In our presented case patient have been treated with prolonged courses of topical, systemic glucocorticoids and antibiotics. Despite adequate treatment severe atopic dermatitis persisted and failed to respond to topical and systemic treatment. As the quality of life of the patient was significantly affected, the initiation of immunosuppressive therapy was decided. In our presented case cyclosporine was started 3 mg/kg/d (100mg) and the dose was adjusted according to the response to the lowest effective dose and after 6 months of cyclosporine therapy (maintenance dose 75 mg/d) lead to clinically significant improvement and to SCORAD 26.5 - 30.5. Once stable clinical improvement was achieved, cyclosporine was withdrawn and treatment with topical corticosteroids and emollients resumed. During whole treatment patient was monitored by measuring blood pressure and serum creatinine, urea, glycaemia, liver enzymes. No significant elevations were observed.
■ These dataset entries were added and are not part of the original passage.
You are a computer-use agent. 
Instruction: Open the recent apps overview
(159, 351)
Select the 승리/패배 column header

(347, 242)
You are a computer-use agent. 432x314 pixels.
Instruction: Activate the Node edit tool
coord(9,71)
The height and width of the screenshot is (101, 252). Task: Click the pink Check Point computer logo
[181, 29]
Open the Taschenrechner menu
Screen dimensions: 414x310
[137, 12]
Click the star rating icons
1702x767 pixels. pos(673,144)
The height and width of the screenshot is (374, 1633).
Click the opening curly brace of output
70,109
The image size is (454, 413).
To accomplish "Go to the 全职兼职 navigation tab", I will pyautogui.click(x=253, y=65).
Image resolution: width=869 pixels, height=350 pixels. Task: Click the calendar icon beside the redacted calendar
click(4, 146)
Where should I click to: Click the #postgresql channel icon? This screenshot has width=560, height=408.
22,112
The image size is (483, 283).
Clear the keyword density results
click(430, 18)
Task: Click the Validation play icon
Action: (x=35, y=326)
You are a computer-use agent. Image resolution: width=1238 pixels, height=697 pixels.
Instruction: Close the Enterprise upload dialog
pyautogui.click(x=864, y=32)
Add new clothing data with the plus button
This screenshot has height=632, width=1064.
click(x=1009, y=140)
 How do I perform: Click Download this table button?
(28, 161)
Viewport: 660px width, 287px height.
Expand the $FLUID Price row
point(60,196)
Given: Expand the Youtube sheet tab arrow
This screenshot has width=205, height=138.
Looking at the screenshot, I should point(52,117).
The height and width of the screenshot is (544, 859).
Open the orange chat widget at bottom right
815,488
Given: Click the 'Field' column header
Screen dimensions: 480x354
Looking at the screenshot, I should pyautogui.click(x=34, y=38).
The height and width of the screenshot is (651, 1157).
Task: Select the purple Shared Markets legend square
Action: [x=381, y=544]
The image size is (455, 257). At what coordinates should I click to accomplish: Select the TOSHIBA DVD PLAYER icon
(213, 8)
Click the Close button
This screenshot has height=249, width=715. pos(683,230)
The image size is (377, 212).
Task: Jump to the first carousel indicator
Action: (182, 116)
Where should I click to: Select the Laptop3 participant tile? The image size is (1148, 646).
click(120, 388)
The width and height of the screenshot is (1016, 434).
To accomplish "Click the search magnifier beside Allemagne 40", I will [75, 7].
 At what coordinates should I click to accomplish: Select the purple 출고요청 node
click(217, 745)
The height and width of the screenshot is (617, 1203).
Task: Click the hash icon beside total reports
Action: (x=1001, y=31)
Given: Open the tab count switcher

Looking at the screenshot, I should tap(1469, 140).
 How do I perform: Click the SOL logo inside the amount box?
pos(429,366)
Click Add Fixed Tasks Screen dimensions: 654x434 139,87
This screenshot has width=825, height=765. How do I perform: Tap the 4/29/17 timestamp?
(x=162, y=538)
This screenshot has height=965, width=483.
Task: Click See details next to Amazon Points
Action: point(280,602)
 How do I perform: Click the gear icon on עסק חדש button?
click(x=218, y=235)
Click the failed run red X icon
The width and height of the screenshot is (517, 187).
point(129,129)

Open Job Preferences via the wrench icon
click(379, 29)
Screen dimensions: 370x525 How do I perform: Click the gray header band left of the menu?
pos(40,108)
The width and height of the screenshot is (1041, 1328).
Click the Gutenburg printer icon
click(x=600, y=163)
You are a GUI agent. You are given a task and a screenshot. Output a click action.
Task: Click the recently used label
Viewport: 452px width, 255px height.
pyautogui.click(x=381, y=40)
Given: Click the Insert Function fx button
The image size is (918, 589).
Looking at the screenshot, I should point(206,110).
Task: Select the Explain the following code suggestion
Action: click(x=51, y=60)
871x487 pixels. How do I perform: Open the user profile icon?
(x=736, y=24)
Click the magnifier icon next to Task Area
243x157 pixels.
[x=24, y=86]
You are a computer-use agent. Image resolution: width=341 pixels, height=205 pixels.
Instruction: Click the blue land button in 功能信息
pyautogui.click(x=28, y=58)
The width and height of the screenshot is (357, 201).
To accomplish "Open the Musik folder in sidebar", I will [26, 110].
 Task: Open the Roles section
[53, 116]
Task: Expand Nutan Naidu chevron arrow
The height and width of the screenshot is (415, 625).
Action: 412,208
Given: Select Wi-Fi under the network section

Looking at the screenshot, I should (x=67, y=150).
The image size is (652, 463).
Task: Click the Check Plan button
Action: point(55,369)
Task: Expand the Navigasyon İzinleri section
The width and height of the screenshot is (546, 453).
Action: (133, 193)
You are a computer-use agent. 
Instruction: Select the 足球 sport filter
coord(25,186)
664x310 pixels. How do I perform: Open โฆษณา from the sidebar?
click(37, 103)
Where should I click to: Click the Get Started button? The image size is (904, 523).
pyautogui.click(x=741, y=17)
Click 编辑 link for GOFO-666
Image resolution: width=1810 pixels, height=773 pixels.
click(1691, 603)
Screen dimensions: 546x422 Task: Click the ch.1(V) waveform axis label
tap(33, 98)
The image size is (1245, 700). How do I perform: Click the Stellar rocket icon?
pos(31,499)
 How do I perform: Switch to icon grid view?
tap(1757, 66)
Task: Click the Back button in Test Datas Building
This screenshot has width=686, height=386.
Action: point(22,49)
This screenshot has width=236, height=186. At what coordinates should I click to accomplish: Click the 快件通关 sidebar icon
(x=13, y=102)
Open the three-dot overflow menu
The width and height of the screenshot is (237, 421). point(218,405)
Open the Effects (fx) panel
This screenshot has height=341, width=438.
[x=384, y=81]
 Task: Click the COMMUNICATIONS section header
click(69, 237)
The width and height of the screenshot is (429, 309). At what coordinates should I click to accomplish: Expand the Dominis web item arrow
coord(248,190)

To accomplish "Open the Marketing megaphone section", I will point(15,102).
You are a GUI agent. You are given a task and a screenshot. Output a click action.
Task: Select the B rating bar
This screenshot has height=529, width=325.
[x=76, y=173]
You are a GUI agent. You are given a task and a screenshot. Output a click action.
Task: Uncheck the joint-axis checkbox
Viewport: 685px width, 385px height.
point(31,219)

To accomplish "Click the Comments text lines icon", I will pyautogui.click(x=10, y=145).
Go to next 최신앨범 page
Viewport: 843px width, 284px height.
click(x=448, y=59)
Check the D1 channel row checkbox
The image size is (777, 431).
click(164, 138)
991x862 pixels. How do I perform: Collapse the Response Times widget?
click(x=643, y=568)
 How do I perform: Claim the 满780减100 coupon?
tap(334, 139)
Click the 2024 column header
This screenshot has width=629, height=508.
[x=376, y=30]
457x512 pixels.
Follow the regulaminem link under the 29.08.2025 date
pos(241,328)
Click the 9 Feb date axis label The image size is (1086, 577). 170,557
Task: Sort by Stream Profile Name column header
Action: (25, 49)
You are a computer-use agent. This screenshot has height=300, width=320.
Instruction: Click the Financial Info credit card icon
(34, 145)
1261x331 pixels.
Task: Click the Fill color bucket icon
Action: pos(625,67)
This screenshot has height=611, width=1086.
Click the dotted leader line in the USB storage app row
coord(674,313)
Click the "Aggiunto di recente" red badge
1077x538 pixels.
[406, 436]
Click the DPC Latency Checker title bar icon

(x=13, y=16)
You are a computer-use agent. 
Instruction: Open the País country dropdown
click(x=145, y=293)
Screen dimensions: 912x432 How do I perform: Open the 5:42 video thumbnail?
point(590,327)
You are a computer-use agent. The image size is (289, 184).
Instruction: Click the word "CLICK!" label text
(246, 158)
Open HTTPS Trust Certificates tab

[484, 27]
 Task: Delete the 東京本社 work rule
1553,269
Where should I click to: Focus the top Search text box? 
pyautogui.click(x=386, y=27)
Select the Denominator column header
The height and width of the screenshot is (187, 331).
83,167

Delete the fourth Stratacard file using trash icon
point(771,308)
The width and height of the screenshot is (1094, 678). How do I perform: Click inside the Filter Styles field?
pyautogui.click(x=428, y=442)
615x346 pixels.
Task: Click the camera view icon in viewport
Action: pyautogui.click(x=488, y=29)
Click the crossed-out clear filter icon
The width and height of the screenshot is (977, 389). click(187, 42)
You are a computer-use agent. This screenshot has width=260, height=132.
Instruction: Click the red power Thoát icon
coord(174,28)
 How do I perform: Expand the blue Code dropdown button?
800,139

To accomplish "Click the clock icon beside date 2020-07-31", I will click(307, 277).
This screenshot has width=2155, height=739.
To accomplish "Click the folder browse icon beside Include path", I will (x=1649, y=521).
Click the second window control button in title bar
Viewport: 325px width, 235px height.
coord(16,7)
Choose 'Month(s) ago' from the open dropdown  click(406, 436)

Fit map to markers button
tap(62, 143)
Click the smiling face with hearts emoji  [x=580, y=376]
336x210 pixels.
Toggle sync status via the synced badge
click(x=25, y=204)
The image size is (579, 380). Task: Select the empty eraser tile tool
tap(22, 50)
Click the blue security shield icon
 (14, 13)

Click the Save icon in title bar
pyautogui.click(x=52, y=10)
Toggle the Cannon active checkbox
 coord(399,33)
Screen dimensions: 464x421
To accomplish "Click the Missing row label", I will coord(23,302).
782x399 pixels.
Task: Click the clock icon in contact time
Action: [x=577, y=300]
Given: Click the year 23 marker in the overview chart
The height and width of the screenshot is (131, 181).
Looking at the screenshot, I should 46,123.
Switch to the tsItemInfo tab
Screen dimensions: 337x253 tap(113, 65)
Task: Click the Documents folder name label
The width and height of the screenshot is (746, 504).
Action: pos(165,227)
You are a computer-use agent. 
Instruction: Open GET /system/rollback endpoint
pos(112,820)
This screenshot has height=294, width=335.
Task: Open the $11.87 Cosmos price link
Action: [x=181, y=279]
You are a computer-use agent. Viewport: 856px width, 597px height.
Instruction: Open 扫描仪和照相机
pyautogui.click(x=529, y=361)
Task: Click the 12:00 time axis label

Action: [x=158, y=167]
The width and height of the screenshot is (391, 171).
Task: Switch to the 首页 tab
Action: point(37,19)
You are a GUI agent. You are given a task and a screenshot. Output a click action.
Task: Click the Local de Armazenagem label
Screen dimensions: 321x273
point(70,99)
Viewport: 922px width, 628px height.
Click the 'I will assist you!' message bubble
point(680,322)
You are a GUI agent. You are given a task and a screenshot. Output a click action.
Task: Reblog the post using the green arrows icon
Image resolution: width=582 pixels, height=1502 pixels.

Overall laboratory test revealed reduced blood inflammatory markers: IgE 2325kU/l, Eosinophils 3.7%. In addition immunosuppressive treatment had a beneficial effect also on respiratory symptoms, our patient had no asthma symptoms, only intermittent allergic rhinitis symptoms with no need for treatment. There was no recurrency of viral and bacterial skin infections, and this effect can be explained by reduced skin inflammation and improved barrier function and local nonspecific immunity.
Conclusion
Our presented case suggest that skin inflammation in severe AE should be treated effectively, systemic therapy should be tried and can lead to an improvement of multiple allergies, including asthma and AR. In our presented clinical case monotherapy with cyclosporine efficiently and safely controlled multiple allergies- severe atopic dermatitis, asthma and allergic rhinitis in a 10years old child. This successful case supports the concept of using cyclosporine as a reserved additional medicine for the treatment of the severe atopic dermatitis in children, but there are insufficient clinical data to be confident of the safety. The further clinical investigations are needed to be conducted with adequate accuracy to provide guidance using this therapy for severe atopic dermatitis in children.